▶ Exercise:
All of the data below should be returned exactly.

▶ Material for this exercise:

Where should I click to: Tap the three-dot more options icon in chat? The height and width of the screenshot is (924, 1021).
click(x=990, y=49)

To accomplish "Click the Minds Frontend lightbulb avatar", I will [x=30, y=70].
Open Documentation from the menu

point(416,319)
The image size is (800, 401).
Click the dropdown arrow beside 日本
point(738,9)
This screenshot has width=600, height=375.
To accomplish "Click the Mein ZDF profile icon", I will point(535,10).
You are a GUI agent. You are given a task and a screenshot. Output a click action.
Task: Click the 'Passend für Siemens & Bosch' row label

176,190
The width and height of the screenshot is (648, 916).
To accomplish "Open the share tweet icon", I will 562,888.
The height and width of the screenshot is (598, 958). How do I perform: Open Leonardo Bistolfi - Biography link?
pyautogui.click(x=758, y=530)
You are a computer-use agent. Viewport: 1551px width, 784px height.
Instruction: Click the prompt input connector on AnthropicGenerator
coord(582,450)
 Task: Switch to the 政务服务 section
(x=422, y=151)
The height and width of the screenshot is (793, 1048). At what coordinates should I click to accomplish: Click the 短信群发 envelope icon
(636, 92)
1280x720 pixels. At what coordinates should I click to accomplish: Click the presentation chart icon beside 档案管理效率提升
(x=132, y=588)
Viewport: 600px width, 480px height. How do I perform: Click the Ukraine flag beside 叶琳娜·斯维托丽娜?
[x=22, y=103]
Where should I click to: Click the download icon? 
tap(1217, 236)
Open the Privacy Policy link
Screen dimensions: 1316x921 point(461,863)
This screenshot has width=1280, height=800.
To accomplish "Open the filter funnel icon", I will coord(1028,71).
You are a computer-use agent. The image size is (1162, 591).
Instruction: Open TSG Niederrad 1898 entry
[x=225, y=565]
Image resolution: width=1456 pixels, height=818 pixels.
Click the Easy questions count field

▶ Task output:
Where should I click to: Tap the three-dot more options icon in chat? The height and width of the screenshot is (924, 1021).
click(x=990, y=49)

To accomplish "Click the Minds Frontend lightbulb avatar", I will [x=30, y=70].
Open Documentation from the menu

point(416,319)
The image size is (800, 401).
Click the dropdown arrow beside 日本
point(738,9)
This screenshot has width=600, height=375.
To accomplish "Click the Mein ZDF profile icon", I will point(535,10).
You are a GUI agent. You are given a task and a screenshot. Output a click action.
Task: Click the 'Passend für Siemens & Bosch' row label

176,190
The width and height of the screenshot is (648, 916).
To accomplish "Open the share tweet icon", I will 562,888.
The height and width of the screenshot is (598, 958). How do I perform: Open Leonardo Bistolfi - Biography link?
pyautogui.click(x=758, y=530)
You are a computer-use agent. Viewport: 1551px width, 784px height.
Instruction: Click the prompt input connector on AnthropicGenerator
coord(582,450)
 Task: Switch to the 政务服务 section
(x=422, y=151)
The height and width of the screenshot is (793, 1048). At what coordinates should I click to accomplish: Click the 短信群发 envelope icon
(636, 92)
1280x720 pixels. At what coordinates should I click to accomplish: Click the presentation chart icon beside 档案管理效率提升
(x=132, y=588)
Viewport: 600px width, 480px height. How do I perform: Click the Ukraine flag beside 叶琳娜·斯维托丽娜?
[x=22, y=103]
Where should I click to: Click the download icon? 
tap(1217, 236)
Open the Privacy Policy link
Screen dimensions: 1316x921 point(461,863)
This screenshot has width=1280, height=800.
To accomplish "Open the filter funnel icon", I will coord(1028,71).
You are a computer-use agent. The image size is (1162, 591).
Instruction: Open TSG Niederrad 1898 entry
[x=225, y=565]
Image resolution: width=1456 pixels, height=818 pixels.
Click the Easy questions count field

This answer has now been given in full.